Now, when it was finally time to begin with my IVF cycle, you know after getting through all of the blood work, interviews, classes, etc., I was so excited to be able to start. I was completely convinced that IVF was the answer to our problem that I was devastated when my first IVF was unsuccessful. Would I ever have a baby??? So, once again, I needed to jump head-first into taking control of my life and fulfilling my life long dream. When I began my 2nd IVF I put on a positive face, took on a positive attitude and even began meditating so I could learn how to talk my embryos into sticking to me. I might add at this point my dh thought I had lost my mind. I would take scented baths and sit and meditate and actually visualize my embryos make their way to my uterus and stick to the uterine wall (it was a scary sight for dh)!!

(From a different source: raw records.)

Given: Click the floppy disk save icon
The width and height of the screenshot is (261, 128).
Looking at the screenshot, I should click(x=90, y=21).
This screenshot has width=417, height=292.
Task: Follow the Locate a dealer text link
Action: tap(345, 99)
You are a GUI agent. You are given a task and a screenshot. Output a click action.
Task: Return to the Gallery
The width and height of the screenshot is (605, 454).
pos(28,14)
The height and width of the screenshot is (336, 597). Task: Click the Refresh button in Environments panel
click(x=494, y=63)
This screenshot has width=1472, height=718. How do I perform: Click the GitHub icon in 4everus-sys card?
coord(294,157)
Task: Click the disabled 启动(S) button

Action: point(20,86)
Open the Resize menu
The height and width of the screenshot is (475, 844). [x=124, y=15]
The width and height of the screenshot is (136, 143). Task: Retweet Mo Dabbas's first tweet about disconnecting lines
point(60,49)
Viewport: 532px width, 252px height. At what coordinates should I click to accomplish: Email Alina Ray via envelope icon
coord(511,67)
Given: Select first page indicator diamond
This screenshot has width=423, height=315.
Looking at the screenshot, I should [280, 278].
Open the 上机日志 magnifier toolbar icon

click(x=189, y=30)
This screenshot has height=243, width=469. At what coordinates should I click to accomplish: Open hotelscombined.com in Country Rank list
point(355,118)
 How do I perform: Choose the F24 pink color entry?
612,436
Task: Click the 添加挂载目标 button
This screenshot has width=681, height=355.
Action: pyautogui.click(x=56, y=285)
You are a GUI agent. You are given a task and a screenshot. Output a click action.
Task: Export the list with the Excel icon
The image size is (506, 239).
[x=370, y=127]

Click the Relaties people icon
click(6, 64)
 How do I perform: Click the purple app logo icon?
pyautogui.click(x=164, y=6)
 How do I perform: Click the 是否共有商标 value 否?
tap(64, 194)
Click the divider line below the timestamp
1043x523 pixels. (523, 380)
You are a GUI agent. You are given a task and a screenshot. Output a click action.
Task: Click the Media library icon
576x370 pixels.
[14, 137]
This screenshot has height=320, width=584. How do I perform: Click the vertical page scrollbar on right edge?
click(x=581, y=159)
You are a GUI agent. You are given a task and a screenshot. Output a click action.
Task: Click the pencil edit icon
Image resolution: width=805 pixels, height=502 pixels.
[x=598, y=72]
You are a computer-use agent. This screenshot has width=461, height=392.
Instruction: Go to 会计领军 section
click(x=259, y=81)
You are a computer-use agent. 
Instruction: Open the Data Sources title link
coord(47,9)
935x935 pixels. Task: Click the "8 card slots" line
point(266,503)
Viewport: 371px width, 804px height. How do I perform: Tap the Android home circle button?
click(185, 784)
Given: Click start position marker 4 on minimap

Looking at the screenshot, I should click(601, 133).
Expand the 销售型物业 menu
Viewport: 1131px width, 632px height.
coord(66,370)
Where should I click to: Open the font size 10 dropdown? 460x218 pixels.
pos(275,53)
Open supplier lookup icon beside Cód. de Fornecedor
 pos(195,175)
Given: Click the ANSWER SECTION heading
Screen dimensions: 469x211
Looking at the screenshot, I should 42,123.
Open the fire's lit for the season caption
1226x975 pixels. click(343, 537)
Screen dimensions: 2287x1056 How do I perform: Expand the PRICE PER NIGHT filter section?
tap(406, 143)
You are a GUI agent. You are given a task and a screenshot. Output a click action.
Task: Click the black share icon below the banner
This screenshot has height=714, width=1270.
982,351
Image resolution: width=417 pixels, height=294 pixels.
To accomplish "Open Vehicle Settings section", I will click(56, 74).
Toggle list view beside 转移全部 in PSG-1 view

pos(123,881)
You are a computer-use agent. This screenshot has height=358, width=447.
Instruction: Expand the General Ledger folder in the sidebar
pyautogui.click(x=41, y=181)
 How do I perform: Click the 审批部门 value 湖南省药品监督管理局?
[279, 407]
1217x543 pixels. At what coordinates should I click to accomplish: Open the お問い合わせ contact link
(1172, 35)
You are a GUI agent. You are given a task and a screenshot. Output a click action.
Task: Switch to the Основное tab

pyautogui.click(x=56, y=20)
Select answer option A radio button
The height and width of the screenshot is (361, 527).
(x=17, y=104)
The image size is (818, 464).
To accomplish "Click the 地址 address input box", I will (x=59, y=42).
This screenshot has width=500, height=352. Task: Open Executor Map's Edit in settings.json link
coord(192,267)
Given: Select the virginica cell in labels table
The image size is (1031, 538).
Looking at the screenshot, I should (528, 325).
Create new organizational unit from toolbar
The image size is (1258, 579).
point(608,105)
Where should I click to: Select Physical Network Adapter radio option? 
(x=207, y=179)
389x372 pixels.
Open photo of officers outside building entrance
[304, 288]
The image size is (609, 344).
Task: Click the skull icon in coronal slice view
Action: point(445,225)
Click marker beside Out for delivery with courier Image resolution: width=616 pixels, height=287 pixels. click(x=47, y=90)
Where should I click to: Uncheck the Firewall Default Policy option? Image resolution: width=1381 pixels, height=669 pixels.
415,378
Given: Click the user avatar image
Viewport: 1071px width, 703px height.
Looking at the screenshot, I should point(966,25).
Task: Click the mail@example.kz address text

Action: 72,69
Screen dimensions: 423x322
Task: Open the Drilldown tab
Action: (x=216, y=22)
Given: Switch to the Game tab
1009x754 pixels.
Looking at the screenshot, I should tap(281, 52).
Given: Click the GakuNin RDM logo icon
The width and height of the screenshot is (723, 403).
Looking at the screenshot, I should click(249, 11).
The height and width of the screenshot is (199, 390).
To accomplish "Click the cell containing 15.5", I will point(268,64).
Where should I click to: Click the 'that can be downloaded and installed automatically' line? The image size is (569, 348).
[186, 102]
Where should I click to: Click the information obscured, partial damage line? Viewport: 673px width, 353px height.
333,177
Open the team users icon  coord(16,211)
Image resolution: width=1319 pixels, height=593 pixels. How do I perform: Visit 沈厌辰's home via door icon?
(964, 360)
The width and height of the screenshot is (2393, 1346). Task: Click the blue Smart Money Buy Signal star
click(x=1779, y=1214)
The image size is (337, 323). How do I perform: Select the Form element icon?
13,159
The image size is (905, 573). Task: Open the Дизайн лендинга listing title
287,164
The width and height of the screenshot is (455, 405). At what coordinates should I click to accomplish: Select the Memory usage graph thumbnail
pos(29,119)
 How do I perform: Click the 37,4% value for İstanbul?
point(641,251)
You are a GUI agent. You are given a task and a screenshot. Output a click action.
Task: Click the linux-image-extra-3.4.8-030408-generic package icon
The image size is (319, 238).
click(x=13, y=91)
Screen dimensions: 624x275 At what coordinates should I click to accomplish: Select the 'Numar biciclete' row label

I guess my positive attitude and mediation helped, my 2nd IVF fulfilled our dream. I had transferred five embryos (knowing that all could take) and found out a few weeks later that I was carrying twins!!! It was the most magical day of our lives.
I am proud to say that on January 30th, 2000 (Super Bowl Sunday nonetheless), Jake Lynn was born weighing in at 5 lbs and 5 ozs and Ethan Gerard was soon followed 11 minutes later at 5 lbs 3 ozs. Both were born vaginally and had 9/10 apgar scores. They were even born 15 minutes before kick-off to the Super Bowl!!! Dh and I cried as we watched our little miracles take their first breath to life.
I love my miracles and thank God every day for our age of technology, which allows people like myself to have a baby.
Please don't ever give up hope. Good luck to everyone - and YES dreams really do come true!!!